Vibravoid – We Cannot Awake – Tonzonen Records 2024

Von Matthias Bosenick (28.08.2024)

„We Cannot Awake“ ist eine bunte, ähm, Tüte geworden: Auf ihrem 90488. Album vermengen Vibravoid aus Düsseldorf psychedelische Genres wie Psych-Pop, Post Punk, Stoner, Fuzz, Space, Noise, Kraut und allerlei weitere bewusstseinserweiternde rockbasierte Ausrichtungen zu einem bunt schillernden Werk. Der schlüssige Schluss straft den Titel Lügen, man wird abrupt aus der Kontemplation gerissen. Gerissen!

Den Start ins akustische Kiffen absolvieren Vibravoid mit unerwartet hohem Tempo: „Get To You“ legt wirklich einen Zahn zu, um sei Ziel zu erreichen. Der Sound der Gitarren lässt das Stoner-Etikett zu, die psychedelischen Effekte richten den Gruß an „Silver Machine“ von Hawkwind, man fühlt sich positiv erreicht und aufgenommen, das ist wie ein Willkommensgruß, sag hallo zum Album, und man entrichtet diesen unformellen Gruß sehr gern. Um in „Nothing Is Wrong“ mit psychedelischer Popmusik aus den Sechzigern belohnt zu werden, melodiös, mit Shaker strukturiert und sonnig-warm.

„The End Of The Game“ beginnt wie ein Wave-Rock-Stück aus den späten Achtzigern und entwickelt sich sofort mit seiner Bratzgitarre in Richtung Britpop, nur dreckiger. „A Comment Of The Current Times“ greift diesen Eindruck auf und vertieft ihn, die Gitarre wird zur kalten Säge, die einen Janglepop begleitet, aus dem man die Stone Roses heraushören kann.
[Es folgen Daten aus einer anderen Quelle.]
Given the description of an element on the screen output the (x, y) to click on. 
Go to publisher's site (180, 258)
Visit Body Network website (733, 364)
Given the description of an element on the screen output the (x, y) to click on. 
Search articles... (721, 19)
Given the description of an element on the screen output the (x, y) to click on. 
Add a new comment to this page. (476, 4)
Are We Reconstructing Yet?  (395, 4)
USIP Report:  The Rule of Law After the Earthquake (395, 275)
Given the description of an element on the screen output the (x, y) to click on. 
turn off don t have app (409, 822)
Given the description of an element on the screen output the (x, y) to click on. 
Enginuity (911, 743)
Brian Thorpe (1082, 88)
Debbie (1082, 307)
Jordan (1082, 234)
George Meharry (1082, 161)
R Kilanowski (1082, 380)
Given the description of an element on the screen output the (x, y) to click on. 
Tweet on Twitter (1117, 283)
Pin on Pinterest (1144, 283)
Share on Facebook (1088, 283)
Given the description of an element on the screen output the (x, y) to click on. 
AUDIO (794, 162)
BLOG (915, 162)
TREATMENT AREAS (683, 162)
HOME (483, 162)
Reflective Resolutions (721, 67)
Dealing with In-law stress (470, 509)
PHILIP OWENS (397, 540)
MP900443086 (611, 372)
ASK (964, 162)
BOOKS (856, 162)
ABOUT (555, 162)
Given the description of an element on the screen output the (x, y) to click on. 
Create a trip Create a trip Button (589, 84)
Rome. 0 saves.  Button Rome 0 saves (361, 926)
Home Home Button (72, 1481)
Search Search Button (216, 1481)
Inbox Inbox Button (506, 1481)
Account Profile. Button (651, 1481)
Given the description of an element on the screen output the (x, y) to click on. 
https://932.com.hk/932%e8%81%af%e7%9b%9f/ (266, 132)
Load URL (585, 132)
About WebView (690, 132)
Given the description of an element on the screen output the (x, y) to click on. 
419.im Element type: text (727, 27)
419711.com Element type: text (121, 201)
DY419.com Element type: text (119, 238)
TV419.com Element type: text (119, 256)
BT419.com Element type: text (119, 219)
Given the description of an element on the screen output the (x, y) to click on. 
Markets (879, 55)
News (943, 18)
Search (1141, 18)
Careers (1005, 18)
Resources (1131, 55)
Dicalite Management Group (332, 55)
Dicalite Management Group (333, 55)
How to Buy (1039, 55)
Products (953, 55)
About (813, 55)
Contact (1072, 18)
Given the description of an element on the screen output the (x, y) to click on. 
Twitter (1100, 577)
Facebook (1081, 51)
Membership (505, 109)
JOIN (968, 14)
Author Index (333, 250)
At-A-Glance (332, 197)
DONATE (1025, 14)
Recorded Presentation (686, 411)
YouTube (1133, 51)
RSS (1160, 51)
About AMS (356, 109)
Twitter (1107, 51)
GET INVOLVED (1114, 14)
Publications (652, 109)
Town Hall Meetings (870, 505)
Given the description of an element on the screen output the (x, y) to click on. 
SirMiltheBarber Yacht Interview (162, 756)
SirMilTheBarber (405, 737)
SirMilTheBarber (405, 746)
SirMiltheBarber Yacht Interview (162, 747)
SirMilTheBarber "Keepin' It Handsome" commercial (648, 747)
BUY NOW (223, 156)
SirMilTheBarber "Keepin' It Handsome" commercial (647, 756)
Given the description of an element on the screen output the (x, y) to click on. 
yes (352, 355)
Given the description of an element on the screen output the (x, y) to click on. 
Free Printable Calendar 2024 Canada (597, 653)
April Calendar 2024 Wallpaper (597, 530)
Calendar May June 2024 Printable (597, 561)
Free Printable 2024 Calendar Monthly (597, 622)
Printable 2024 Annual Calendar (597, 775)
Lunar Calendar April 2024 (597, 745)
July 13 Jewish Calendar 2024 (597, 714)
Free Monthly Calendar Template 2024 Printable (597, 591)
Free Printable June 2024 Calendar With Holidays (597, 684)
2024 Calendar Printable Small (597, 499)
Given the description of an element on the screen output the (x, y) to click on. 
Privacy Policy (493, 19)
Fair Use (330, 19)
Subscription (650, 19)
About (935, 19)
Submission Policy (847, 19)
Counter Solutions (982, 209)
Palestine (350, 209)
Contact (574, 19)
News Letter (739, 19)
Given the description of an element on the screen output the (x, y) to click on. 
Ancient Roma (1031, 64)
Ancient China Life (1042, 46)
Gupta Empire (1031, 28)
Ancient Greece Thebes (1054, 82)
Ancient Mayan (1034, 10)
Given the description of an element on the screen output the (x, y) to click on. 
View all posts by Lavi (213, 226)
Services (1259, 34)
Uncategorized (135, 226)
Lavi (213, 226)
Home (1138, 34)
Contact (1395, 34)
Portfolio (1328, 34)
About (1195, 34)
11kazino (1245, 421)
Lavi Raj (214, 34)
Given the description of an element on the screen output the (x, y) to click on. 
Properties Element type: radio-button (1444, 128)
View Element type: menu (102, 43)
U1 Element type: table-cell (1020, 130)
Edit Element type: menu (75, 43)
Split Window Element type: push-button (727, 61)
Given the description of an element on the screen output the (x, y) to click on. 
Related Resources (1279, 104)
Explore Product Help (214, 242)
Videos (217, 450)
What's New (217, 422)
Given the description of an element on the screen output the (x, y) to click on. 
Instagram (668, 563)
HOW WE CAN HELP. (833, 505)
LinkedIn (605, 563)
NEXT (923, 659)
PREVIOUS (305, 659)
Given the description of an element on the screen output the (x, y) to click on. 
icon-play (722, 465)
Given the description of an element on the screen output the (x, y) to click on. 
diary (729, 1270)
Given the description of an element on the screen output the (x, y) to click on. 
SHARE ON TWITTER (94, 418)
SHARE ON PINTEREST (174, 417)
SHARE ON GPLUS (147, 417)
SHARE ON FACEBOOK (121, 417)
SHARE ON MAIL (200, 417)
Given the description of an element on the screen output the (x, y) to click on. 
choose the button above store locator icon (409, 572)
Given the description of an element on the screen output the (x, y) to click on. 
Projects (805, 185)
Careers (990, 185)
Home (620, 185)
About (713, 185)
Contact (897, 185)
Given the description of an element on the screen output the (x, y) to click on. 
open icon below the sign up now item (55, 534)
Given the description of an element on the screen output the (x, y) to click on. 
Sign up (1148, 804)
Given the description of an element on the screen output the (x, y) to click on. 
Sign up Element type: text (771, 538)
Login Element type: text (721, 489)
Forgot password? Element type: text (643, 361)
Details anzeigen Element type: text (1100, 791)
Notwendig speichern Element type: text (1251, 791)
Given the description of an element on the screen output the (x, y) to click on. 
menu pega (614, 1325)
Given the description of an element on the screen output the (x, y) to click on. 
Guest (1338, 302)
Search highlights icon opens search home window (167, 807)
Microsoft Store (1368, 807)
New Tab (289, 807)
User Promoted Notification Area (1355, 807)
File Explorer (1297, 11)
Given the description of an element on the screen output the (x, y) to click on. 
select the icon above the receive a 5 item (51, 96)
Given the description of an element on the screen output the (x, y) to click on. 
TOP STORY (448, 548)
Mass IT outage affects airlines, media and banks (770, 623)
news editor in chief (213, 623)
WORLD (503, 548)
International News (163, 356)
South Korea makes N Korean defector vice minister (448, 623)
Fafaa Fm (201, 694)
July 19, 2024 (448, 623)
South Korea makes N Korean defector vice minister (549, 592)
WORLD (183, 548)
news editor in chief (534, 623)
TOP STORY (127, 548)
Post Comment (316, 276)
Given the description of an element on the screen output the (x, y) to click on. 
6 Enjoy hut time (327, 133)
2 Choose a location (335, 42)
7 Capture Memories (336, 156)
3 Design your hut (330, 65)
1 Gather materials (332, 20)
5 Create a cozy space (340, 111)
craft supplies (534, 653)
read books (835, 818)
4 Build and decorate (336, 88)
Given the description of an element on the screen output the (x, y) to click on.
Zum warmen Post Punk neigt sich „On Empty Streets“, das an poppige Echo & The Bunnymen erinnert, versetzt mit Fuzz und Space-Effekten.

Das war Seite A, die B-Seite füllt das Titellied aus, 20 Minuten lang und ungefähr so abwechslungsreich wie die erste Hälfte. Es beginnt mit Hall und Fuzz und Space im Nebel, bei dem es sich vermutlich eher um Rauchschwaden handelt. Dann bekommt das Schlagzeug den stoischen repetitiven Beat, wie man ihn aus Düsseldorf bereits kennt, vom Krautrock nämlich, und dann wird das Stück plötzlich zu einem mit Ambient unterlegten Hörbuch. Hat man sich daran gewöhnt, schwenkt es zurück zum Fuzz-Pop, der sich auf eine Art und Weise ausläuft, dass man den Eindruck bekommt, die Drogen seien nicht mehr so ganz am wirken, und sobald man glaubt, der Trip verlöre an Qualität, schaltet die Band den Fuzz ein, bratzt herum, lärmt, was das Zeug hält, und hört mitten im Satz auf. Geil.

Seit Ende der Neunziger existieren Vibravoid, seinerzeit noch stärker von den alten Pink Floyd beeinflusst. Kopf der Band ist Sänger und Gitarrist „Dr.“ Christian Koch, am Schlagzeug sitzt Frank Matenaar, Synthies und Bass spielt Dario Treese, Ex-Mitglieder gibt’s auch schon einige. Und Veröffentlichungen: Studio- und Live-Alben über 20 – und zwar jeweils, dazu einen Stapel Singles und EPs. Und da sagt man, Drogen machen unproduktiv und gleichgültig. „We Cannot Awake“ ist ein Gegenbeweis, die vertonte Werbung für THC, LSD, Pilze und Frösche – und funktioniert gottlob auch mit naturversteinertem Bewusstsein.